>> start Given records
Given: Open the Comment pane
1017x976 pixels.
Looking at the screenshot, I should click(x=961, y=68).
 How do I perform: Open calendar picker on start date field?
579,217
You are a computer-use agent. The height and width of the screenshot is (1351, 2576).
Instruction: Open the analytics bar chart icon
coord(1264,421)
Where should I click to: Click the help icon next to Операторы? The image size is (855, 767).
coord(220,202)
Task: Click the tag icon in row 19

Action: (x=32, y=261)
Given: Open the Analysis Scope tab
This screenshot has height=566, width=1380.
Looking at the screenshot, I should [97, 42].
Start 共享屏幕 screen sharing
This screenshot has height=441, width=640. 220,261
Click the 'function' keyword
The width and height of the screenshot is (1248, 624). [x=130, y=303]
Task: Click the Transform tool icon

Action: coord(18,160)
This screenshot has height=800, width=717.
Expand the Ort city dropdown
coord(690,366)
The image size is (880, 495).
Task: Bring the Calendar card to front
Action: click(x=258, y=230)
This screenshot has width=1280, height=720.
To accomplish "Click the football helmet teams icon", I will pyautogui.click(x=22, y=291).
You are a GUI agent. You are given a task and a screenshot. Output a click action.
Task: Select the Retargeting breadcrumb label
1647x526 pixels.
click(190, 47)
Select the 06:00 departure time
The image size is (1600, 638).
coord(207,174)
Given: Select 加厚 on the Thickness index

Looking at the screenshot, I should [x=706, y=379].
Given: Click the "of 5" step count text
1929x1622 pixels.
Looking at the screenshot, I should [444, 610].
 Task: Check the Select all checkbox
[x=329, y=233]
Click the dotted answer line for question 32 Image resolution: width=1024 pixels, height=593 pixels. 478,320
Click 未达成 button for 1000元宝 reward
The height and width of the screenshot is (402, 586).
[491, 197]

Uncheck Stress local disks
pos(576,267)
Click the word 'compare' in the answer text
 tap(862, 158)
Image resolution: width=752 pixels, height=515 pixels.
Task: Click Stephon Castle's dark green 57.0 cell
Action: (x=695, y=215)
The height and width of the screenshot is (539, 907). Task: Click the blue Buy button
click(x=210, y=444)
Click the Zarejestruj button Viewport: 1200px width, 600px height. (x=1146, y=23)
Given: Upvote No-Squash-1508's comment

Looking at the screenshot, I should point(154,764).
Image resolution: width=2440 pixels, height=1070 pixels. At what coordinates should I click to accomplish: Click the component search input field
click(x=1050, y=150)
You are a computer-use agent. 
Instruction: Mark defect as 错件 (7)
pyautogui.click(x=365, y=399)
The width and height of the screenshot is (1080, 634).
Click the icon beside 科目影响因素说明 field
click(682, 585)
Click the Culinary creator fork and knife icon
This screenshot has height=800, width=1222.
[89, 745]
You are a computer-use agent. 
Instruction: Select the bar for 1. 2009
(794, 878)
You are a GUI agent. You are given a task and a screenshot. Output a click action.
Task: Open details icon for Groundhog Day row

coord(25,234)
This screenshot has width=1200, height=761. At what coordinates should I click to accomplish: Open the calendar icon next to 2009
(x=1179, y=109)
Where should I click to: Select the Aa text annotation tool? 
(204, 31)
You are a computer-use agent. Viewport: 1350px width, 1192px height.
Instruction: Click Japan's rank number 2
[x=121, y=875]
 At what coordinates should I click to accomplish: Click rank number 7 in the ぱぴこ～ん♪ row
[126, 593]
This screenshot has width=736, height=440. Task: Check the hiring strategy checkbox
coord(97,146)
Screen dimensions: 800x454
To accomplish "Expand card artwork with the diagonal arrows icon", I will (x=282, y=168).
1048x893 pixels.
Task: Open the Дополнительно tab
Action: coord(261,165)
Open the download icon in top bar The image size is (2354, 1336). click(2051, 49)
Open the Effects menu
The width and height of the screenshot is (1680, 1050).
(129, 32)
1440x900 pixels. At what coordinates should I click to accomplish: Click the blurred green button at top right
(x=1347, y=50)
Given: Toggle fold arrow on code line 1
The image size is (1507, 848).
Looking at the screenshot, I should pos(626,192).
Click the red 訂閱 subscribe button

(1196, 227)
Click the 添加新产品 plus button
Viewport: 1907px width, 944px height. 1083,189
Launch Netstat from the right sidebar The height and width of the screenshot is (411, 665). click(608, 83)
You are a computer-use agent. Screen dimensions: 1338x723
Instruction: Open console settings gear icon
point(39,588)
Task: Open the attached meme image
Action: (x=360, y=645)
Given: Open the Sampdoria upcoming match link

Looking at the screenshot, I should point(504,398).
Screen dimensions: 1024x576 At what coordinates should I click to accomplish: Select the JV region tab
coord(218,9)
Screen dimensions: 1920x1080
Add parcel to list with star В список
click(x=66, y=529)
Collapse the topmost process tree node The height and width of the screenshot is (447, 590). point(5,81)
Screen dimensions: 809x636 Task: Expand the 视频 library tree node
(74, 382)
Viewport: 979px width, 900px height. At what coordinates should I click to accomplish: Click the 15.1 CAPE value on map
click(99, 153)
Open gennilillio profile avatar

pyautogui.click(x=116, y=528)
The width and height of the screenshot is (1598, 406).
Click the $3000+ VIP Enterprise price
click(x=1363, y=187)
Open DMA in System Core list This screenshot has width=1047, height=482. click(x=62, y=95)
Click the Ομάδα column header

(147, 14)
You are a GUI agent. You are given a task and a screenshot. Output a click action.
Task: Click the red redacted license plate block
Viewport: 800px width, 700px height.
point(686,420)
>> end Given records
Retype each line of the items above with no changes at all.

Solution to the exercise:
Given: Open the Comment pane
1017x976 pixels.
Looking at the screenshot, I should click(x=961, y=68).
 How do I perform: Open calendar picker on start date field?
579,217
You are a computer-use agent. The height and width of the screenshot is (1351, 2576).
Instruction: Open the analytics bar chart icon
coord(1264,421)
Where should I click to: Click the help icon next to Операторы? The image size is (855, 767).
coord(220,202)
Task: Click the tag icon in row 19

Action: (x=32, y=261)
Given: Open the Analysis Scope tab
This screenshot has height=566, width=1380.
Looking at the screenshot, I should [97, 42].
Start 共享屏幕 screen sharing
This screenshot has height=441, width=640. 220,261
Click the 'function' keyword
The width and height of the screenshot is (1248, 624). [x=130, y=303]
Task: Click the Transform tool icon

Action: coord(18,160)
This screenshot has height=800, width=717.
Expand the Ort city dropdown
coord(690,366)
The image size is (880, 495).
Task: Bring the Calendar card to front
Action: click(x=258, y=230)
This screenshot has width=1280, height=720.
To accomplish "Click the football helmet teams icon", I will pyautogui.click(x=22, y=291).
You are a GUI agent. You are given a task and a screenshot. Output a click action.
Task: Select the Retargeting breadcrumb label
1647x526 pixels.
click(190, 47)
Select the 06:00 departure time
The image size is (1600, 638).
coord(207,174)
Given: Select 加厚 on the Thickness index

Looking at the screenshot, I should [x=706, y=379].
Given: Click the "of 5" step count text
1929x1622 pixels.
Looking at the screenshot, I should [444, 610].
 Task: Check the Select all checkbox
[x=329, y=233]
Click the dotted answer line for question 32 Image resolution: width=1024 pixels, height=593 pixels. 478,320
Click 未达成 button for 1000元宝 reward
The height and width of the screenshot is (402, 586).
[491, 197]

Uncheck Stress local disks
pos(576,267)
Click the word 'compare' in the answer text
 tap(862, 158)
Image resolution: width=752 pixels, height=515 pixels.
Task: Click Stephon Castle's dark green 57.0 cell
Action: (x=695, y=215)
The height and width of the screenshot is (539, 907). Task: Click the blue Buy button
click(x=210, y=444)
Click the Zarejestruj button Viewport: 1200px width, 600px height. (x=1146, y=23)
Given: Upvote No-Squash-1508's comment

Looking at the screenshot, I should point(154,764).
Image resolution: width=2440 pixels, height=1070 pixels. At what coordinates should I click to accomplish: Click the component search input field
click(x=1050, y=150)
You are a computer-use agent. 
Instruction: Mark defect as 错件 (7)
pyautogui.click(x=365, y=399)
The width and height of the screenshot is (1080, 634).
Click the icon beside 科目影响因素说明 field
click(682, 585)
Click the Culinary creator fork and knife icon
This screenshot has height=800, width=1222.
[89, 745]
You are a computer-use agent. 
Instruction: Select the bar for 1. 2009
(794, 878)
You are a GUI agent. You are given a task and a screenshot. Output a click action.
Task: Open details icon for Groundhog Day row

coord(25,234)
This screenshot has width=1200, height=761. At what coordinates should I click to accomplish: Open the calendar icon next to 2009
(x=1179, y=109)
Where should I click to: Select the Aa text annotation tool? 
(204, 31)
You are a computer-use agent. Viewport: 1350px width, 1192px height.
Instruction: Click Japan's rank number 2
[x=121, y=875]
 At what coordinates should I click to accomplish: Click rank number 7 in the ぱぴこ～ん♪ row
[126, 593]
This screenshot has width=736, height=440. Task: Check the hiring strategy checkbox
coord(97,146)
Screen dimensions: 800x454
To accomplish "Expand card artwork with the diagonal arrows icon", I will (x=282, y=168).
1048x893 pixels.
Task: Open the Дополнительно tab
Action: coord(261,165)
Open the download icon in top bar The image size is (2354, 1336). click(2051, 49)
Open the Effects menu
The width and height of the screenshot is (1680, 1050).
(129, 32)
1440x900 pixels. At what coordinates should I click to accomplish: Click the blurred green button at top right
(x=1347, y=50)
Given: Toggle fold arrow on code line 1
The image size is (1507, 848).
Looking at the screenshot, I should pos(626,192).
Click the red 訂閱 subscribe button

(1196, 227)
Click the 添加新产品 plus button
Viewport: 1907px width, 944px height. 1083,189
Launch Netstat from the right sidebar The height and width of the screenshot is (411, 665). click(608, 83)
You are a computer-use agent. Screen dimensions: 1338x723
Instruction: Open console settings gear icon
point(39,588)
Task: Open the attached meme image
Action: (x=360, y=645)
Given: Open the Sampdoria upcoming match link

Looking at the screenshot, I should point(504,398).
Screen dimensions: 1024x576 At what coordinates should I click to accomplish: Select the JV region tab
coord(218,9)
Screen dimensions: 1920x1080
Add parcel to list with star В список
click(x=66, y=529)
Collapse the topmost process tree node The height and width of the screenshot is (447, 590). point(5,81)
Screen dimensions: 809x636 Task: Expand the 视频 library tree node
(74, 382)
Viewport: 979px width, 900px height. At what coordinates should I click to accomplish: Click the 15.1 CAPE value on map
click(99, 153)
Open gennilillio profile avatar

pyautogui.click(x=116, y=528)
The width and height of the screenshot is (1598, 406).
Click the $3000+ VIP Enterprise price
click(x=1363, y=187)
Open DMA in System Core list This screenshot has width=1047, height=482. click(x=62, y=95)
Click the Ομάδα column header

(147, 14)
You are a GUI agent. You are given a task and a screenshot. Output a click action.
Task: Click the red redacted license plate block
Viewport: 800px width, 700px height.
point(686,420)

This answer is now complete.